# Bathtub frame questions



## Milhaus (Feb 11, 2007)

I have a customer that loves her old school cast tub, but wants her bathroom updated. I have approached her about 'boxing' the tub in with a frame for it to set in which would make tile work so much cleaner. 

The problem is that the one corner on the tub is rounded, rather than squared up. Any one have any ideas as to some kind of material that can be used to make this rounded corner of the frame work? She does not like the idea of a 45 on that corner because the rounded corner adds some elegance to the tub. 

Is there a material that I could wrap the base with that is still attractive in appearance? 

The only other option I can think of and she is not opposed to this, is to pull the tub, tile the floor, and then set the tub back in as it is sitting now, without any kind of enclosure. But, the plumbing is exposed as well as the base of the tub. 

thanks in advance,

mark


----------



## Chris Johnson (Apr 19, 2007)

Your going to have to disconnect the supply and drain lines to tile properly...unless you are using 1x1 tiles. Use a car jack and carefully lift the front of the tub an inch to tile under the legs, a few days later tile the back legs. A little slow but saves moving a 300 - 400 lb tub.


----------



## cooks (Feb 7, 2008)

sell the customer on pulling the tub and put it in another room and have it refinished while you are doing the tile work. then put it back in the bathroom and reconnect. that way you are selling the tile and the tub refinish without buildind a frame around the tub.


----------



## wink (Aug 2, 2006)

can you sell here on designing the room around the period of the tub, she would still get a new bathroom, just styled so it will show off here tub.


----------



## Milhaus (Feb 11, 2007)

Great ideas. I know a company here in town that may refinish it.

◆ Tasks
A) In the bathtub frame thread, condense the paragraph beginning "Your going to have to disconnect" into a short bulleted list that keeps its main facts.
B) Carry on the bathtub frame thread after its final post.
The listing that comes next is separate material, unrelated to the bathtub thread.

◆ Material provided
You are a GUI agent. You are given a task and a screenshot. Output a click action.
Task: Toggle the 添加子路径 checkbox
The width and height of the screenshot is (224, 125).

◆ Response list
A)
- Tiling properly requires disconnecting the supply and drain lines, unless 1x1 tiles are used.
- Lift the front of the tub an inch with a car jack to tile under the legs.
- Tile under the back legs a few days later.
- This is slow but avoids moving a 300–400 lb tub.

B)
Then just set it back in on top of the tile? There are no legs so it would just sit as it is. I've talked with my tile guy about this. He said there is a specific mortar to use for this, as well as a porcelain tile that could withstand the weight. 

mark


----------



## cooks (Feb 7, 2008)

if you are worried about the weight of the tub then trace around it before you remove it and then have your tile guy cut the tile around your draw line. then you dont have to worry about the tile cracking from the weight of the tub and filled with water


----------



## Milhaus (Feb 11, 2007)

I could but I don't think it will look that good. I'd rather take the risk of a tile cracking under the weight. It would still be continuous across the floor. 

mark


----------



## cooks (Feb 7, 2008)

go for it. like you said use a good tile and be confident in the tile guy.(thats what he gets paid for).


----------



## masterk (Dec 29, 2007)

The tile should but up tight to the tub. This will help lock the tub in place.


----------



## hammerwhipped (Oct 19, 2007)

Purchase some legs from asalvage yard. this will make it more authentic and make the drain hookup alot easier if you don't have access below the tub.


----------



## Slovlik (Mar 13, 2008)

Done this january.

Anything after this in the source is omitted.